US man pleads guilty to fighting for Somali militants

WASHINGTON: A US man who joined Somalia’s Al-Shabab insurgents and allegedly attacked Kenyan peacekeepers in Somalia pleaded guilty Friday to supporting a foreign terror group.
Baltimore native Maalik Alim Jones, 32, was accused of joining the rebels in 2011 where he took small arms training and joined attacks by Al-Shabab’s Jaysh Ayman commando unit against African Union troops sent to help stabilize the long-troubled country.
Jones spent four years in the country and appeared together with other Al-Shabab fighters in videos recovered from a cellphone on the body of a Al-Shabab fighter killed in an attack.

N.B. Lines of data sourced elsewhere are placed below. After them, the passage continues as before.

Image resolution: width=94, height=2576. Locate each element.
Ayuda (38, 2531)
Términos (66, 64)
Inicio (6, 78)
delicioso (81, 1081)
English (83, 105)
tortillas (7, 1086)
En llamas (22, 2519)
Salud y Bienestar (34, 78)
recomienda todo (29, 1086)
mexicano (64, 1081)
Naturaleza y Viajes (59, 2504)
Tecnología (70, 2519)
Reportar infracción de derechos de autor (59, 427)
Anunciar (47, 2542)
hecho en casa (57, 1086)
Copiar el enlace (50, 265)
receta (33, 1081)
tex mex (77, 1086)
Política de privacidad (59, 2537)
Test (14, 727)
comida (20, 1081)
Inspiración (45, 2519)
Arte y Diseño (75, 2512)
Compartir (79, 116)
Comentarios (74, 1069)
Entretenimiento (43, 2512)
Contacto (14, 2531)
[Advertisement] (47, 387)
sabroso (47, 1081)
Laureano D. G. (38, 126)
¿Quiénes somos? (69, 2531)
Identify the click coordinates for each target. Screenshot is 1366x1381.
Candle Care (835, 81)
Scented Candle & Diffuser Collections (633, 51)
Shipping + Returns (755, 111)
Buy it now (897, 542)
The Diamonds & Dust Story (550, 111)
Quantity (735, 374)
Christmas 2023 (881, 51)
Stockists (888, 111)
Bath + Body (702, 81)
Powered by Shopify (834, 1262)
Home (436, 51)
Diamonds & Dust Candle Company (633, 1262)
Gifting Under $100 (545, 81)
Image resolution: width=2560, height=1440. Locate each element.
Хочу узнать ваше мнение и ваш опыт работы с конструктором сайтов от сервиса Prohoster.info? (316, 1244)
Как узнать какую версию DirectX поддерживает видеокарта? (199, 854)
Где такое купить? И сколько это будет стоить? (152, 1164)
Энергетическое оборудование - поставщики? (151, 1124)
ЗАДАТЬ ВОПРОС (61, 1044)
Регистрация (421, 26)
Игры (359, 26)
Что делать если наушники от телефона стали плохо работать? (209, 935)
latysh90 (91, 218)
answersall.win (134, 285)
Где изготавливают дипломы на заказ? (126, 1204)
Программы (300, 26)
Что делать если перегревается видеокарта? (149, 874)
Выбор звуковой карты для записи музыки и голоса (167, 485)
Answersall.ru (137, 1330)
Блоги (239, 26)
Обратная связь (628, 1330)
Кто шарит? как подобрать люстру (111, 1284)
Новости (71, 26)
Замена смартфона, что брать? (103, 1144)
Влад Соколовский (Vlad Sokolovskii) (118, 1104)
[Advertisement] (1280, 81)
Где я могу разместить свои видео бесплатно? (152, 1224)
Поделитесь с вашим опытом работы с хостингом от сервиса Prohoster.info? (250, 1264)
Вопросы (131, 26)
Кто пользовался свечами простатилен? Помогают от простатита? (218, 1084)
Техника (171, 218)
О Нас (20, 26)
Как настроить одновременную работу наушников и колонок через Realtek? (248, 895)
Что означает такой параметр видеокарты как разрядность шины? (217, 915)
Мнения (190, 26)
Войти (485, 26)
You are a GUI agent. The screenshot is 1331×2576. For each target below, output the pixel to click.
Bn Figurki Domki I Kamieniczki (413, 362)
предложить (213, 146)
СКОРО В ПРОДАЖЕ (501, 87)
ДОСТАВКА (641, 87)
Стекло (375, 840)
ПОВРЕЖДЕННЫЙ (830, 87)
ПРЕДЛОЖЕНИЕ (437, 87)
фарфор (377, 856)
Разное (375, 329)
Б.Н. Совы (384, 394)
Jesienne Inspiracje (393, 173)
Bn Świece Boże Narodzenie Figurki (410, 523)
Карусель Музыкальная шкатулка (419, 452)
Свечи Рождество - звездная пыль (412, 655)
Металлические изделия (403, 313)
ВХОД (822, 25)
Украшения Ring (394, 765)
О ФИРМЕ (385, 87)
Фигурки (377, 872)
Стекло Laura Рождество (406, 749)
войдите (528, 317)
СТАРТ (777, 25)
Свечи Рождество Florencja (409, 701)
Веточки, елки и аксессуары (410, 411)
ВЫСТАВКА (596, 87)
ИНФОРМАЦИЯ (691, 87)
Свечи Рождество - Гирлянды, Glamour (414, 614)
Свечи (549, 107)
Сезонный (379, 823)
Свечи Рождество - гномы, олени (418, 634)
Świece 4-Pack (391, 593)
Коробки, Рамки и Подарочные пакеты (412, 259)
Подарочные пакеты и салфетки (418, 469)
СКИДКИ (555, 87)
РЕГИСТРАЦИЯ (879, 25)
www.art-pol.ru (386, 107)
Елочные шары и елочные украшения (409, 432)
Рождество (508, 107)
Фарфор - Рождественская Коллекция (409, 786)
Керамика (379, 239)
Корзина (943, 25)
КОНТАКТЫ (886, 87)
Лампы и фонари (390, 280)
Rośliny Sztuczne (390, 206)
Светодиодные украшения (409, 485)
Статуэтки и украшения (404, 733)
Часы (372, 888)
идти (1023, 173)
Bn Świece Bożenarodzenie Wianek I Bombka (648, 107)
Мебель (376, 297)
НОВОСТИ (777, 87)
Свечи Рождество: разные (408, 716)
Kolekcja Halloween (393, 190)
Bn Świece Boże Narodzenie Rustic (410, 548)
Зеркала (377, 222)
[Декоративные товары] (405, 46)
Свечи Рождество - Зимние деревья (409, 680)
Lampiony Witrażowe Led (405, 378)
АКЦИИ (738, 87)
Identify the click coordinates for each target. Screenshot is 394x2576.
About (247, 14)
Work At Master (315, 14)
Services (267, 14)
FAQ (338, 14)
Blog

Federal prosecutors presented evidence that he had trained in using assault rifles and rocket-propelled grenades while with the Al-Shabab militants, an officially designated foreign terrorist organization by the US.
Jones, who according to the Baltimore Sun grew up in the city’s African-American Muslim community, was arrested by Somali authorities in 2015 as he tried to board a boat to Yemen.
He was then repatriated to the United States where he first pleaded not guilty to terror-related charges.
“As he admitted in court today, Maalik Jones traveled to Somalia, was trained by Al-Shabab in the use of an AK-47 and rocket-propelled grenades and took up arms for four years as a terrorist fighter,” said Acting US Attorney Joon H. Kim in a statement.
“For his allegiance to this lawless, terrorist organization that vows to destroy America and its values, Maalik Jones been held to account in an American court of law.”
Maalik faces a range of charges that bring up to life imprisonment, and a minimum of 30 years on firearms-related charges. He will be sentenced on Jan. 25.